The research and work will be divided into four workpackages:

WP4: Pre-annotation of the PDTSC data (JM: 80%, PS: 10%, MR: 10%)
  • research and preparation of automatic pre-annotation of inter-sentential relations of the PDTSC data
  • pre-annotation of the PDTSC data based on the previous point; intra-annotation relations will be pre-annotated using existing procedures based on the tectogrammatical layer and newly also CzeDLex
WP5: Manual annotation of a PDTSC data sample (PS: 80%, JM: 10%, MR: 10%)
  • manual annotation of approx. 1000 sentences of the PDTSC data to test the pre-annotation procedure
WP6: Considering annotation of Faust data (MR: 50%, PS: 40%, JM: 10%)

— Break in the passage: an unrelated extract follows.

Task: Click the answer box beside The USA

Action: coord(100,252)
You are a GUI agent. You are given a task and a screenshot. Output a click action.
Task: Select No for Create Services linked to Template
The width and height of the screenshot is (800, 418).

  • checking meaningfulness of possible discourse annotation of individual sentences of the Faust corpus
  • if considered useful, automatic pre-annotation of intra-sentential relations based on the existing manual tectogrammatical layer will be performed using the same scripts as in WP4
WP7: Manual corrections in the pre-annotated PCEDT-cz (PS: 70%, JM: 20%, MR: 10%)
  • classification of errors in the pre-annotation of the PCEDT-cz; the most severe/common types of errors of the pre-annotation will be manually fixed

Results: Pre-annotated PDTSC (and possibly Faust) data will be ready for classification of errors and manual corrections in the subsequent year. The PCEDT-cz data will be ready for a joint publication in the subsequent year. An article with results from the first year of the project will be presented at an international conference and published in its proceedings. Theoretical and practical results of the second year will be used to prepare an article that will be submitted to an international conference that takes place the following year (2024; LREC, Coling).